Remember, that according to the elbow method the best values for the number of clusters is where there is an elbow/angle in the graph. Based on this we can select either 4 or 7 as the number of clusters.

The code for creating 4 clusters and for profiling them is listed below. Function cluster_profile
calculates the median of the spending percentages for each cluster and plots a heatmap with the results.

We see that for all clusters there is a high percentage of spending in category 0. In addition:
- cluster 0 has customers with high spending in category 2,
- cluster 1 has customers with high spending only in category 0,
- cluster 2 has customers with high spending in category 3,
- cluster 3 has customers with high spending in category 1.
If we try creating 6 clusters, we get, in some cases, clusters with a higher percentage in category 1 or category 2 than in category 0. The drawback is that in order to achieve that we have to create clusters with few customers.
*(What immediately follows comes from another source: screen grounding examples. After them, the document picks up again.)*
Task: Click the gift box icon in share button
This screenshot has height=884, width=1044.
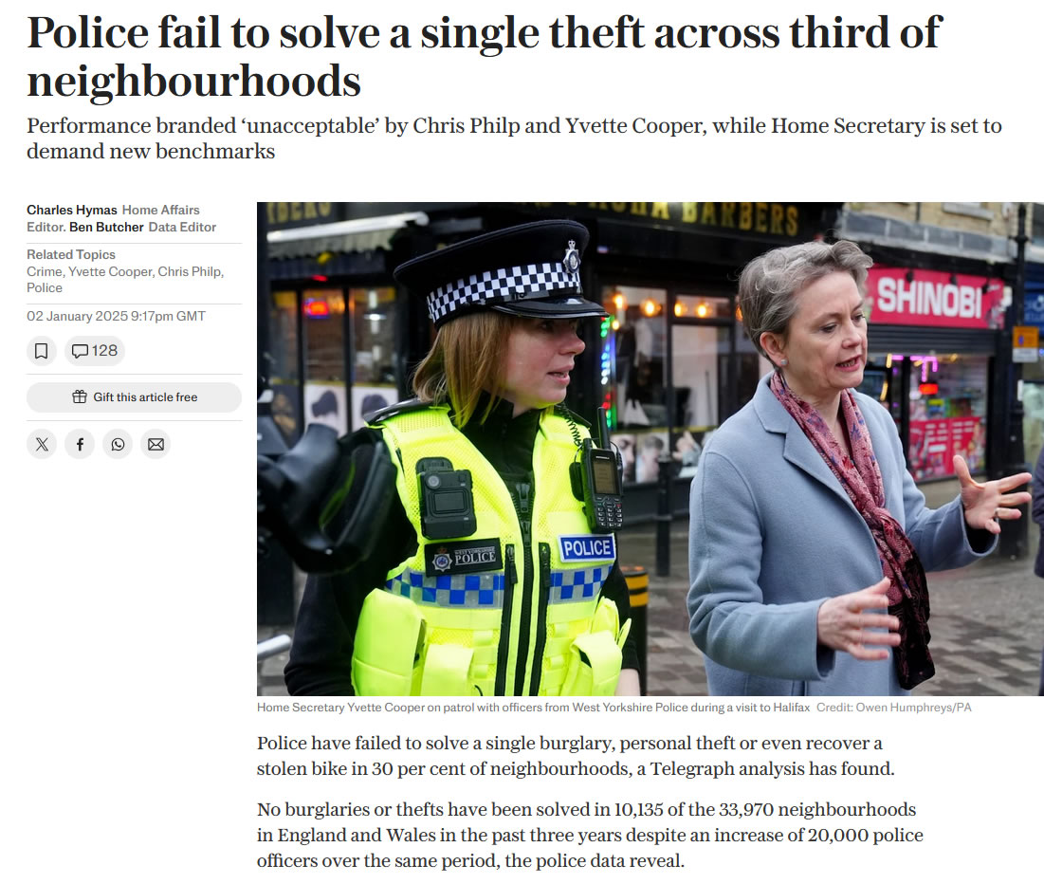Action: (80, 397)
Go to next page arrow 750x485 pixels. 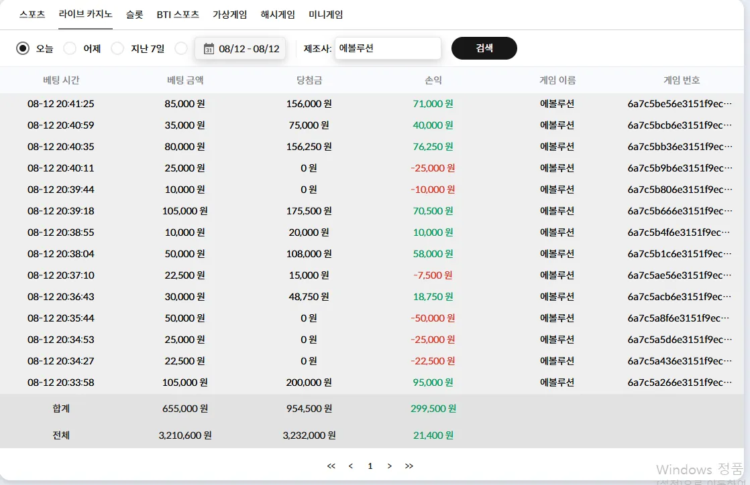point(389,466)
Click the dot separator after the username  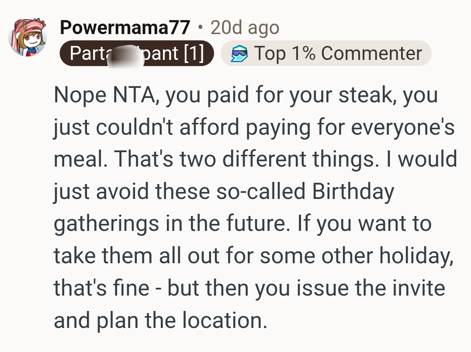(x=201, y=28)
Using hierarchical clustering we can gain a better understanding of the possible number of clusters.

Selecting 4 clusters we observe that, now, the cluster with high spending in category 1 (cluster 3) has higher spending in category 1 than in category 0. This inversion is a result of its smaller size. Thus, we will chose to use k-means with 4 clusters. The relative information is exported with pickle.
In the next part, we will perform Customer Segmentation based on RFM value and customer’s country. In the second part, we will also combine the two segmentations into a complete analysis.
As a final remark, the image below shows the results we get if we use 6 item categories. On the left, it displays the elbow graph for selecting the number of clusters in customer segmentation. According to this the best number of clusters is either 3 or 5. If we try with 3 clusters, we get one cluster with most of the customers and two much smaller ones. To the right of the image is the profiling with 5 clusters. As you can see, the results are similar to our 4 clustering solution with 4 category descriptions. The difference being that now there exist two clusters where most of the spending is in category 0.

For good or worse, there are no hard rules for several clustering decisions. Only guidelines. You can experiment and make your own by running the jupyter notebook in Google’s colab.